[Pixel coordinate grounding data]
■ ■ ■ ■
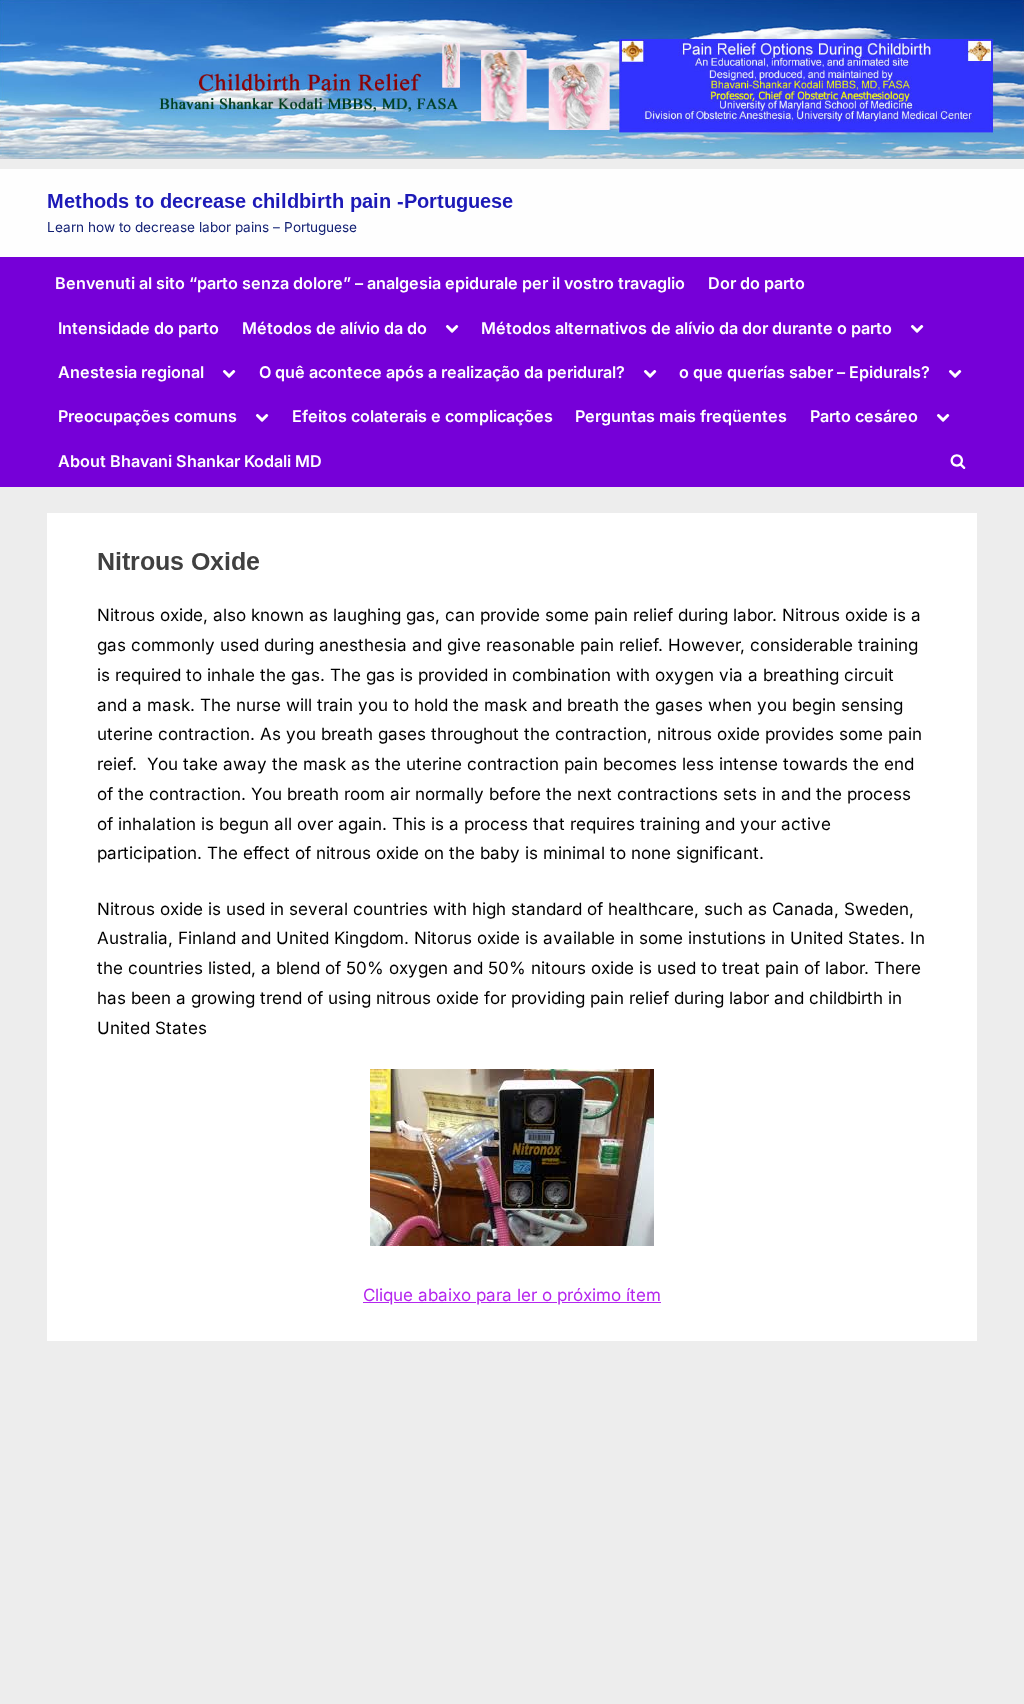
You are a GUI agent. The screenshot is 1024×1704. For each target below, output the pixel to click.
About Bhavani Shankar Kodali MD (190, 461)
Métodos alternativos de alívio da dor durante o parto (686, 328)
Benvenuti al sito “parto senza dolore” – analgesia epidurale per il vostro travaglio (370, 283)
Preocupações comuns (147, 416)
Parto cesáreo (864, 416)
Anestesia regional (131, 372)
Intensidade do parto (138, 328)
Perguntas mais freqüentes (681, 416)
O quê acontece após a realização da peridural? (442, 372)
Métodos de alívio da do (334, 328)
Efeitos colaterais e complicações (422, 416)
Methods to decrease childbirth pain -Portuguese (280, 201)
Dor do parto (756, 283)
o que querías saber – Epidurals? (804, 372)
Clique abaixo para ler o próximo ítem (512, 1295)
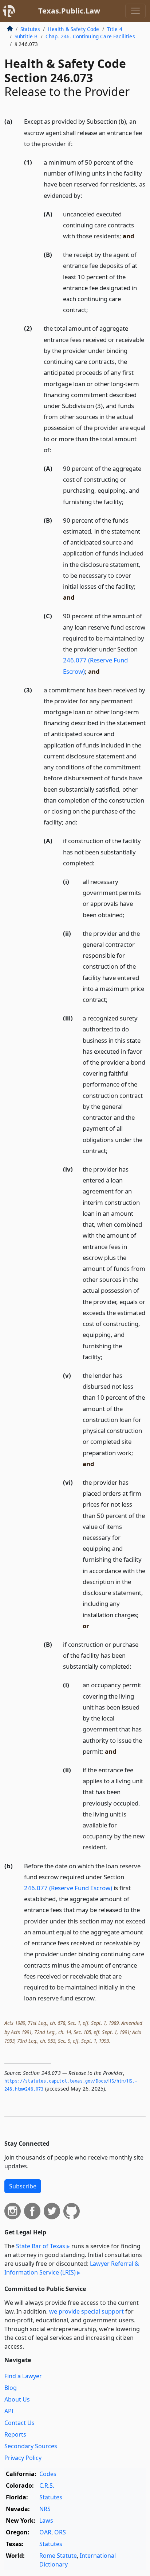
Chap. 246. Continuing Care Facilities (90, 36)
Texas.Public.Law (69, 11)
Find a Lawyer (23, 2376)
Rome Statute (58, 2556)
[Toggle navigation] (135, 11)
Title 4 (114, 29)
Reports (15, 2434)
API (8, 2411)
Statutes (30, 29)
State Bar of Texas (40, 2246)
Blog (10, 2388)
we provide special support (86, 2311)
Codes (47, 2474)
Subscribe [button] (22, 2186)
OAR (45, 2532)
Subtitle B (26, 36)
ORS (60, 2532)
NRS (45, 2509)
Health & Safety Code (73, 29)
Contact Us (19, 2423)
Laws (46, 2521)
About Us (17, 2399)
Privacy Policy (23, 2458)
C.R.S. (46, 2485)
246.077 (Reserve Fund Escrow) (68, 1888)
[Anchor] (77, 143)
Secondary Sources (30, 2446)
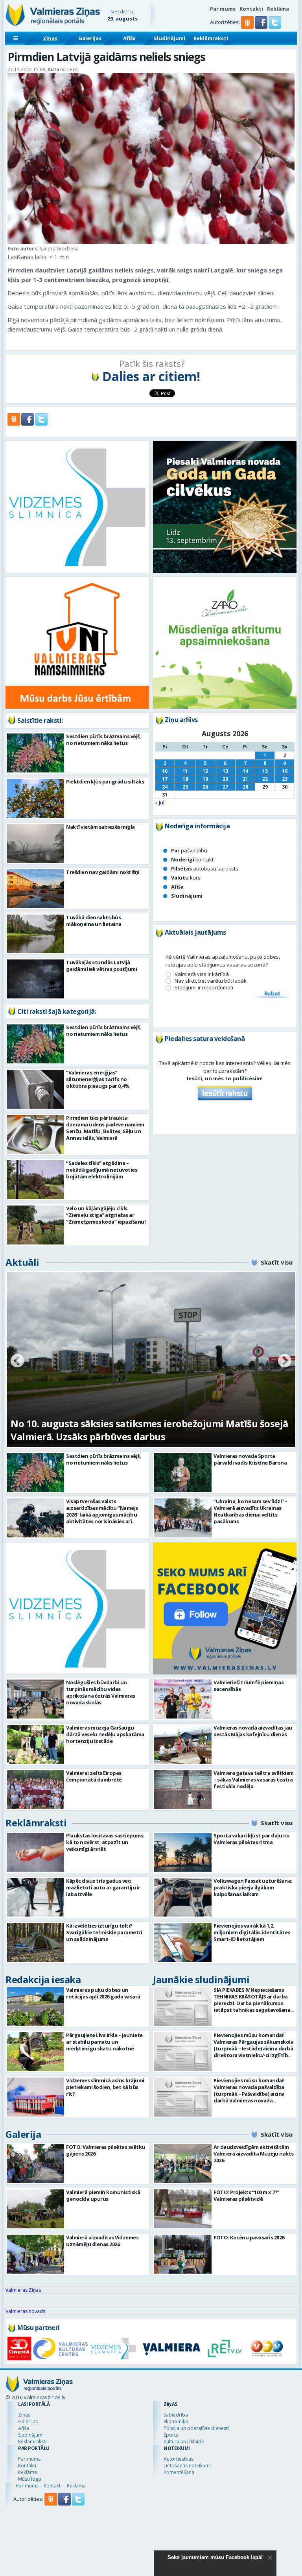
■ ■ ■ ■
The task: Copy out only the lines above from the one with "API (8, 2411)" to the one with "C.R.S. (46, 2485)", inclusive, exactly as they stand.

Response box:
API (8, 2411)
Statutes (30, 29)
State Bar of Texas (40, 2246)
Blog (10, 2388)
we provide special support (86, 2311)
Codes (47, 2474)
Subscribe [button] (22, 2186)
OAR (45, 2532)
Subtitle B (26, 36)
ORS (60, 2532)
NRS (45, 2509)
Health & Safety Code (73, 29)
Contact Us (19, 2423)
Laws (46, 2521)
About Us (17, 2399)
Privacy Policy (23, 2458)
C.R.S. (46, 2485)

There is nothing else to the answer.